Tipps und Tabus für Geschäftsreisen in das nördlichste Land des Baltikums.

22.10.2015, 16:43 Uhr
Die wichtigsten Umgangsformen für Estland im Überblick.
Foto: Thinkstock

Das kleine Estland liegt bei der Nutzung moderner Informations- und Kommunikationstechnik ganz weit vorn. E-Learning und E-Government werden bei den 1,3 Mio. Einwohnern des EU-Mitglieds groß geschrieben. Das zeigt sich nicht zuletzt bei den Wahlen: So gaben bei den Europawahlen 2014 immerhin 11,4 Prozent der Esten ihre Stimmen online ab. Bei der Parlamenentswahlen in diesem Jahr waren es sogar ein knappes Drittel.

Neben der Telekommunikationstechnik zählen noch Finanzdienstleistungen die Logistik, der Tourismus sowie die Immobilien- und Baubranche zu den wichtigsten Wirtschaftszweigen des Landes. Wer in Estland Geschäfte machen will, trifft auf äußerst gute Bedingungen, schließlich verfolgt die Regierung eine vergleichsweise liberale Wirtschaftspolitik. Ausländische Unternehmen werden mit einer attraktiven Steuerpolitik gelockt. So wird die Einkommenssteuer für Körperschaften in Höhe von 21 Prozent erst dann erhoben, wenn Gewinne ausgeschüttet werden. Auch die Verwaltung zeigt sich meist kooperativ.
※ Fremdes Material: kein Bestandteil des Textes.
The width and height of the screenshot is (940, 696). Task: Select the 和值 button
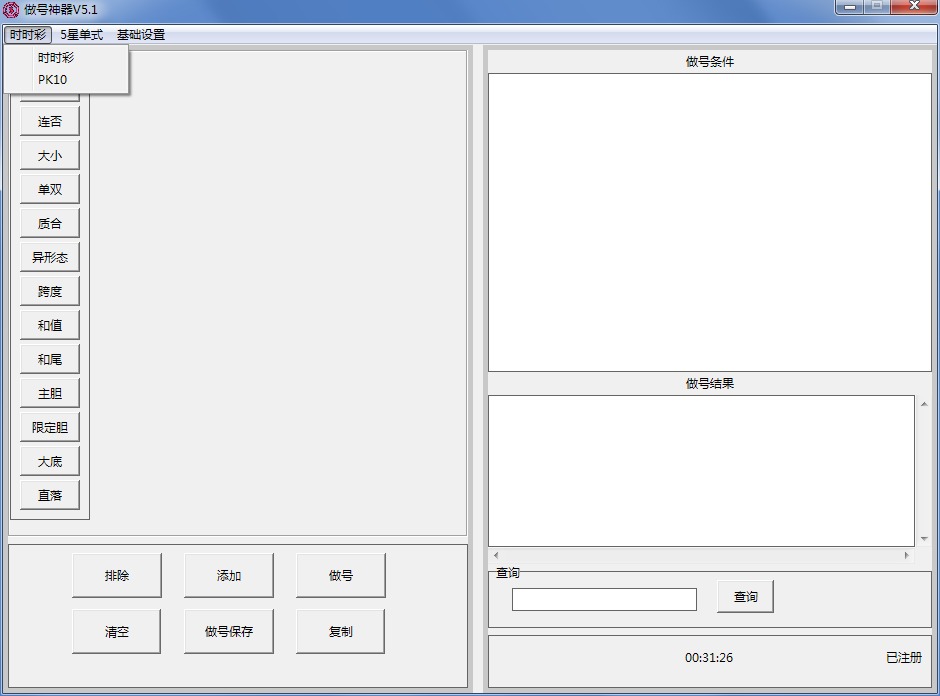coord(50,326)
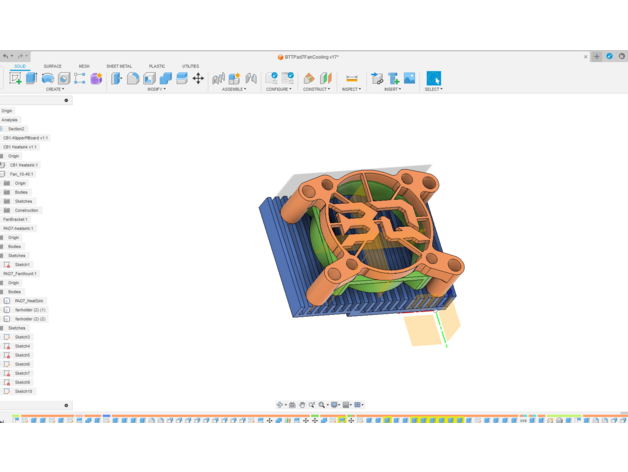628x472 pixels.
Task: Open the CREATE dropdown menu
Action: [55, 89]
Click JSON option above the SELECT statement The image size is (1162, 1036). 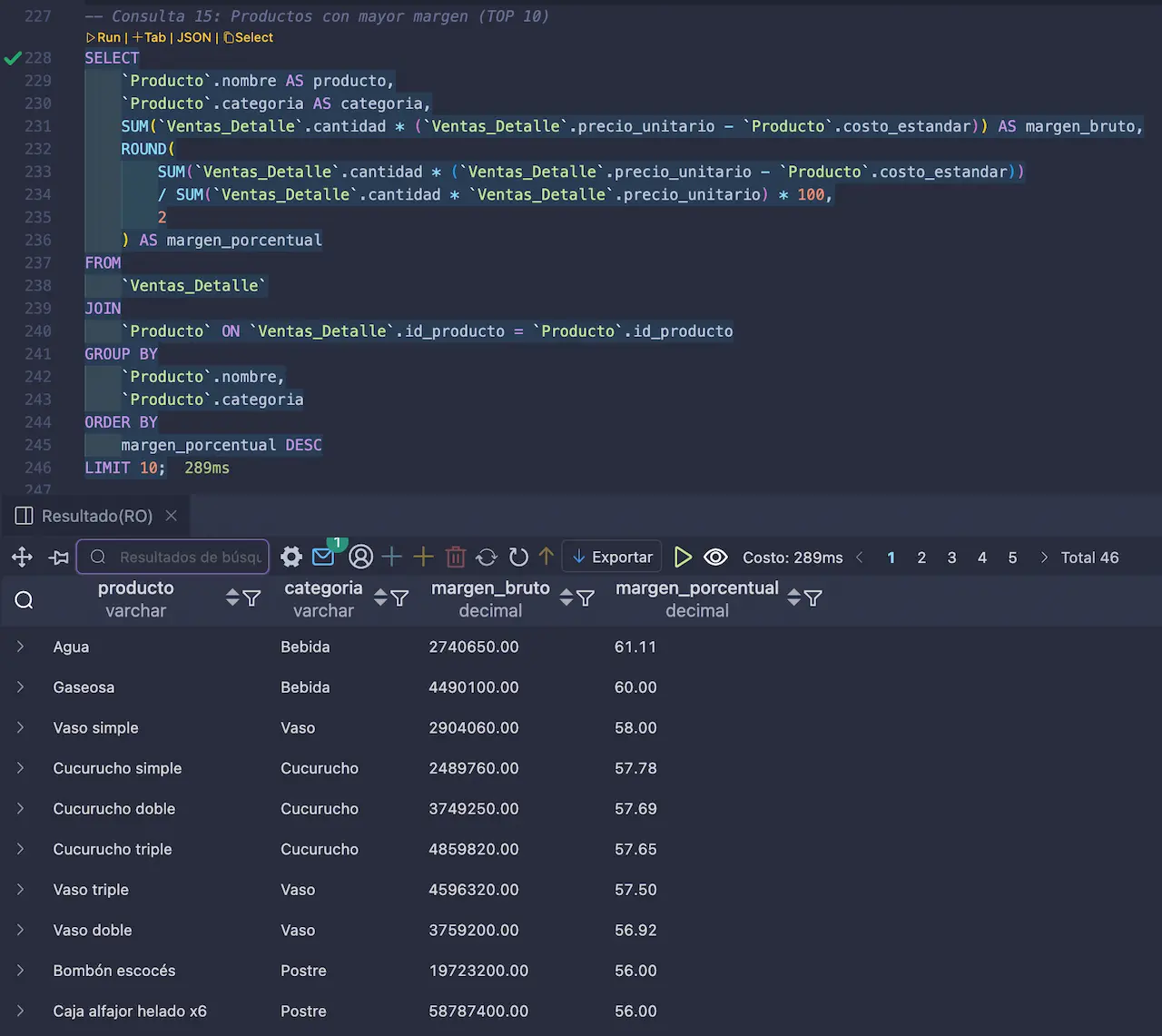point(192,37)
Ausländische Investoren und Unternehmen werden in der Regel nicht besser oder schlechter behandelt als einheimische Betriebe.

Tipps und Tabus für Geschäftsreisen nach Estland

Kleidung: Bei geschäftlichen Terminen machen Männer im Anzug und mit Krawatte eine gute Figur. Für Frauen empfiehlt sich ein Kostüm.

Pünktlichkeit: Ein pünktliches Erscheinen am ver- einbarten Treffpunkt wird erwartet. Unpünktlichkeit gilt in Estland als unhöflich.

Begrüßung: Ein Händedruck genügt.

Verhandlungen: In der Geschäftskultur Estlands werden Höflichkeit und Respekt erwartet. Aggressives, forderndes Auftreten wird ebenso als unangenehm empfunden wie zu viel Small Talk und häufiges Nachfragen. Zu aufwändige Präsentationen sind eher kontraproduktiv. Esten gelten als eher schweigsam, bei Verhandlungen sollte man sein Gegenüber nicht unterbrechen.

Tipps und Tabus: Die Esten sind stolz auf ihr Land, ihre Kultur und Geschichte. Daher sollte man eher den Landesnamen verwenden und den übergreifenden Begriff „Baltikum“ möglichst meiden. Auch das Verhältnis zu Russland eignet sich nicht zum Small Talk.